- [REQUIRED ACTION]: What's wanted is each entry repeated verbatim, minus its images.

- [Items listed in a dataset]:
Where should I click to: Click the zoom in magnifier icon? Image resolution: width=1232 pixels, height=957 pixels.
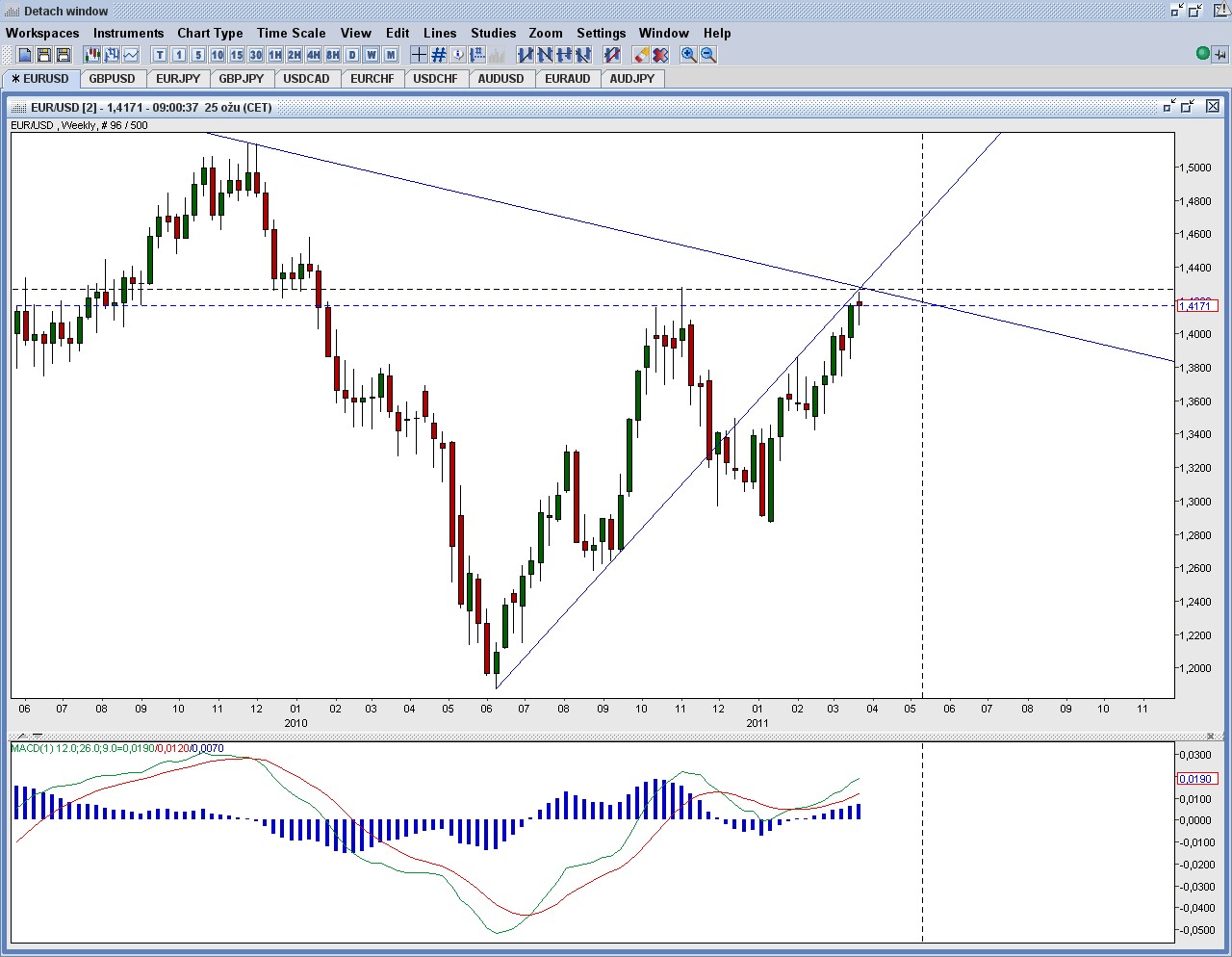pos(689,55)
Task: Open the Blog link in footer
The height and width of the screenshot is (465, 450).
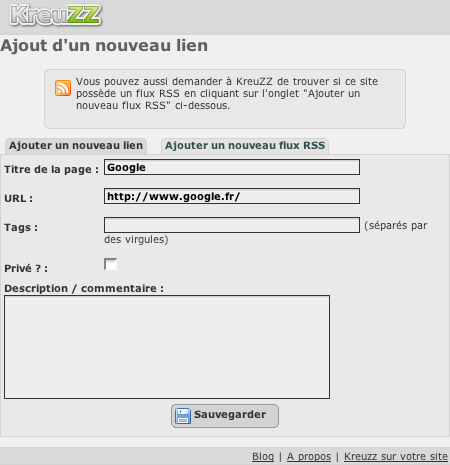Action: 263,456
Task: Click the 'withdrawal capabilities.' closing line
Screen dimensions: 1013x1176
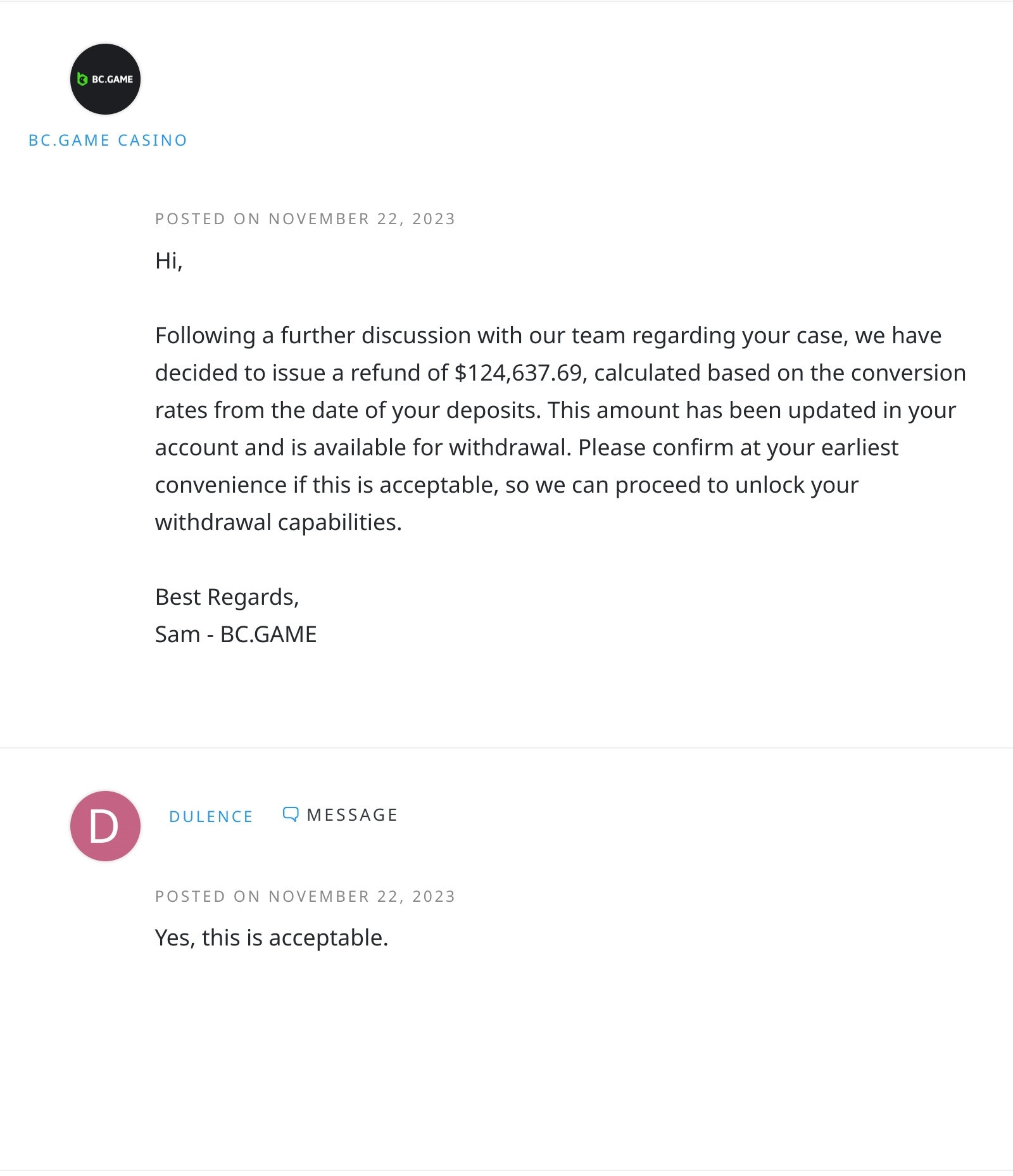Action: pos(279,522)
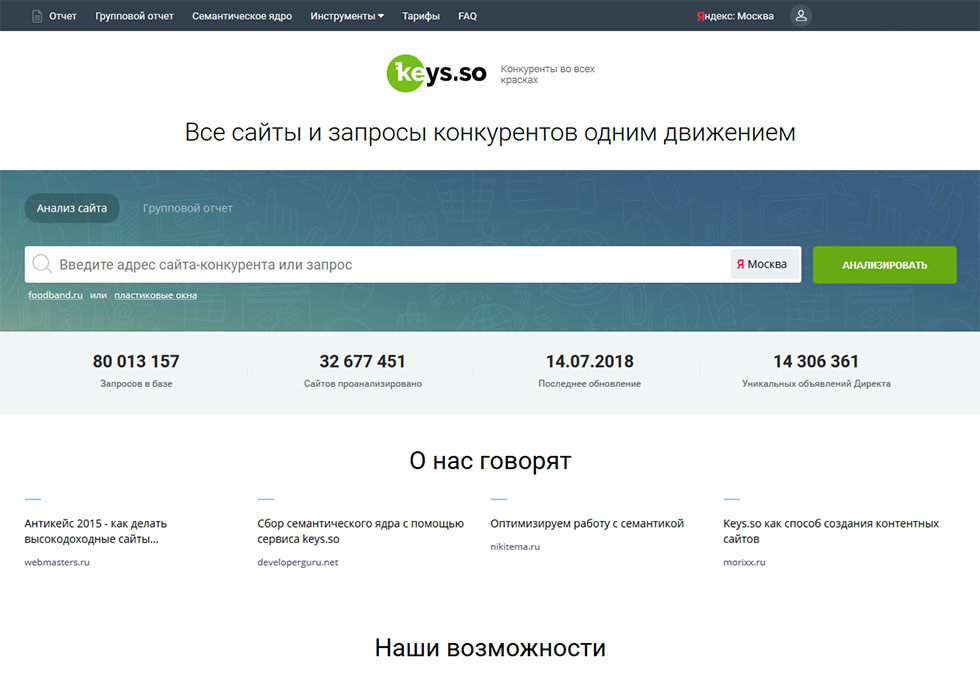
Task: Go to Семантическое ядро menu item
Action: (x=242, y=16)
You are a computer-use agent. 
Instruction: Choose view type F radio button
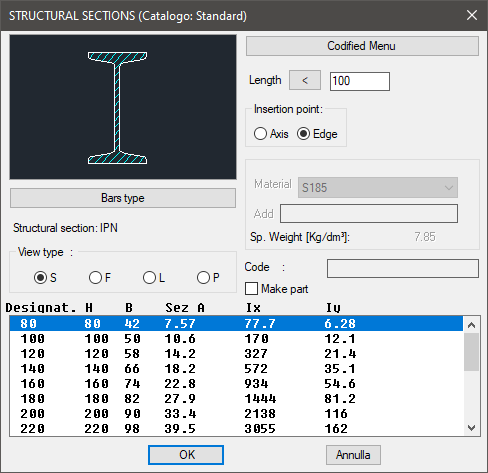pyautogui.click(x=95, y=277)
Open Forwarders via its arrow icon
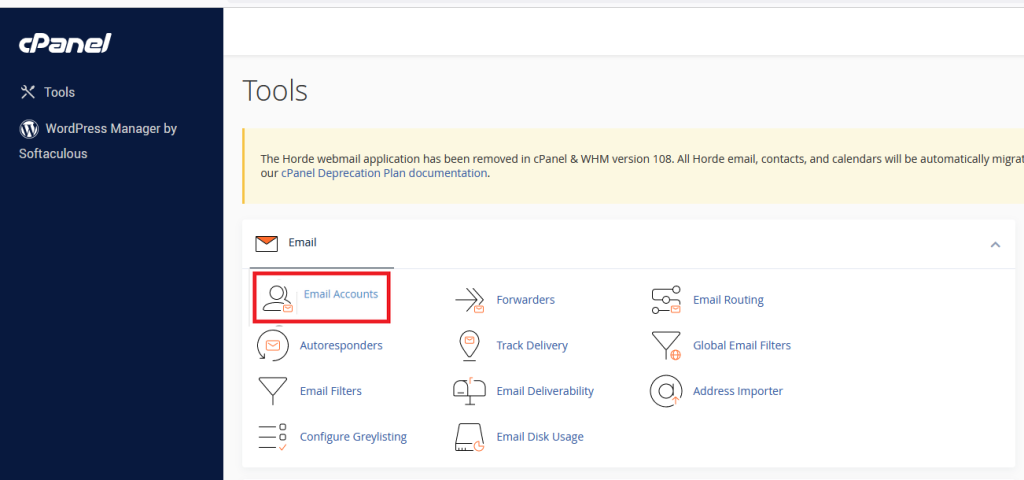This screenshot has height=480, width=1024. (469, 300)
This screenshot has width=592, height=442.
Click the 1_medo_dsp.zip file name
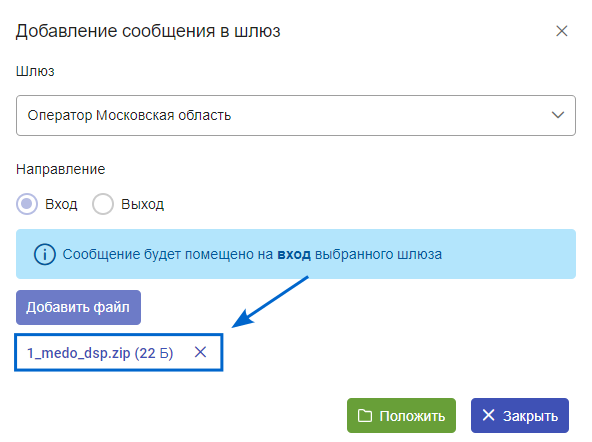79,353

- [RESPONSE TO THIS EXERCISE]:
Where should I click to: Click the zoom in magnifier icon? Image resolution: width=1232 pixels, height=957 pixels.
pos(689,55)
Task: Open the Blog link in footer
The height and width of the screenshot is (465, 450).
Action: 263,456
Task: Click the 'withdrawal capabilities.' closing line
Screen dimensions: 1013x1176
Action: pos(279,522)
Task: Go to Семантическое ядро menu item
Action: (x=242, y=16)
You are a computer-use agent. 
Instruction: Choose view type F radio button
pyautogui.click(x=95, y=277)
Open Forwarders via its arrow icon
This screenshot has height=480, width=1024. (469, 300)
This screenshot has width=592, height=442.
Click the 1_medo_dsp.zip file name
79,353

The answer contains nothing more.